Только потом, в цеху, я понял: ларчик открывался просто. Каждая работа оплачивалась в зависимости от требуемой квалификации (разряда) и времени, необходимого на ее исполнение. Но степень квалификации нормами учитывалась грубо, они разрабатывались для массовых операций и к “штучной” работе инструментальщиков не полностью подходили. Поэтому при выписке наряда выходили за счет увеличения времени. За сложную работу выписывали больше времени. За работу, которая у Боровикова отняла бы час напряженного труда, а другой не выполнил бы ее вообще, ему в наряде нормировщик выписывал десять часов. В смысле денег она столько и стоила, этим и руководствовались, о процентах же не думали. Но формально получался высокий процент перевыполнения плана. Как же этим было не воспользоваться пропаганде, всегда нуждавшейся в трудовых рекордах? Хотя какой рабочий на каком производстве мог не знать, что тысяча процентов — это туфта? Сам же Сергей Боровиков к этому спектаклю без зрителей не имел никакого отношения. А по существу, он просто был замечательным мастером, работал и получал за работу свое. Остальное делала система оплаты и пропаганда. Впрочем, в нашем цехе слово “тысячник” никого не раздражало. Так или иначе, этим отмечалось мастерство, которое все признавали.

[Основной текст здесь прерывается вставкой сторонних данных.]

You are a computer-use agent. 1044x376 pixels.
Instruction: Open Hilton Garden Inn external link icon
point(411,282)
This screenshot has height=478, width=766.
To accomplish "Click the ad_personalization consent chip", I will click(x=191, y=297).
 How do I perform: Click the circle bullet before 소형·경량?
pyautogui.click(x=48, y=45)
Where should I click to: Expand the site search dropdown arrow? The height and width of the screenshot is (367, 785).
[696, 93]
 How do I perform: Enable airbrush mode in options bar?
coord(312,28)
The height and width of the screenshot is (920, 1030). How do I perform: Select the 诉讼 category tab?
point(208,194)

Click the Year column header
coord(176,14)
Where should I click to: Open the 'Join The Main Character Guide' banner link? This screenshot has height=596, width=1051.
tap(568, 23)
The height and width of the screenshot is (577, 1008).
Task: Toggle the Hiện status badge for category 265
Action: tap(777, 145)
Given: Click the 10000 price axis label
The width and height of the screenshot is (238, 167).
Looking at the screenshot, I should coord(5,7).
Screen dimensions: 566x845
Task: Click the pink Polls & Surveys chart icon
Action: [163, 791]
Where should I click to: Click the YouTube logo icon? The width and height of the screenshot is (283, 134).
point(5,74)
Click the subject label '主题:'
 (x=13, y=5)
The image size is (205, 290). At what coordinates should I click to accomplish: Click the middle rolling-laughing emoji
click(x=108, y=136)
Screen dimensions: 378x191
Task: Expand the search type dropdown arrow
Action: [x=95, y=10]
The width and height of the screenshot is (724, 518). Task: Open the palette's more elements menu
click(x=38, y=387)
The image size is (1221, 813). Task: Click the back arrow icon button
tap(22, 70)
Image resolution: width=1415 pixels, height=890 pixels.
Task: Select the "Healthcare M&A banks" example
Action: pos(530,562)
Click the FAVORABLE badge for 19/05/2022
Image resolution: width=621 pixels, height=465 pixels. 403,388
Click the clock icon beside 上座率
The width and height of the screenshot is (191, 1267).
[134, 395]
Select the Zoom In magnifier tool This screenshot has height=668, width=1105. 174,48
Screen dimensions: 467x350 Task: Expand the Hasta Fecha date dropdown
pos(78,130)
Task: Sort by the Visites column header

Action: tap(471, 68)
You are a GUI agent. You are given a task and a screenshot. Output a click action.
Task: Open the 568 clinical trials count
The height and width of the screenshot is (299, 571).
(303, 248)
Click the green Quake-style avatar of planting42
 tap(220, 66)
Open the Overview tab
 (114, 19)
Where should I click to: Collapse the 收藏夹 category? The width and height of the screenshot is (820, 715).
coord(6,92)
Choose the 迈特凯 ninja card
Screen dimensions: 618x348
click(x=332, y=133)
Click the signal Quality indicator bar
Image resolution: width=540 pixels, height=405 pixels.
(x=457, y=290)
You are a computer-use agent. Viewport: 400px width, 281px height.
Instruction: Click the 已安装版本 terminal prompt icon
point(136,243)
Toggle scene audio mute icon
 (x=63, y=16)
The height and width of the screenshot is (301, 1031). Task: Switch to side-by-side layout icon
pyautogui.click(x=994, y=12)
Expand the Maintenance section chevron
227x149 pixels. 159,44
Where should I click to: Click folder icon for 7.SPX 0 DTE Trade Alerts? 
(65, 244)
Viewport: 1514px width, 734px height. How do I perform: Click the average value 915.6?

Все это я узнал потом, когда маленько пообвыкся и когда меня — хоть и на странном положении — приняли в свою среду. А пока я еще только осматривался. Станок “Тиль”, на котором работал Толя и пытался работать я, стоял буквально рядом с конторками начальника цеха и мастеров — вроде избушки под сводами цеха. Нас от этой “избушки” отделяла только главная сквозная цеховая дорога, по которой шло главное движение в цехе — передвигались люди, развозились заготовки и материал. Такое близкое соседство с начальством — “магистраль”, естественно, не была слишком широкой — никак на нас не сказывалось. Толя очень редко проявлял какое-либо любопытство к тому, что происходило в “коридорах власти”. Иногда, когда ему не хотелось работать и хотелось развлечься, он звал технолога и просил его объяснить чертеж и как чего делать. Тот тыкался, мыкался, а Толя в это время с интересом наблюдал за ним. Потом говорил: “Ладно. Понятно”, — и приступал к работе. Понятно ему все было с самого начала. Зачем нужен был технолог в инструментальном цехе, не знал никто. Милый паренек, окончивший техникум (а хоть бы и институт!), чувствовал себя в цеху очень неловко. Но так сложилось, так требовало штатное расписание: распределили, поставили — и работал.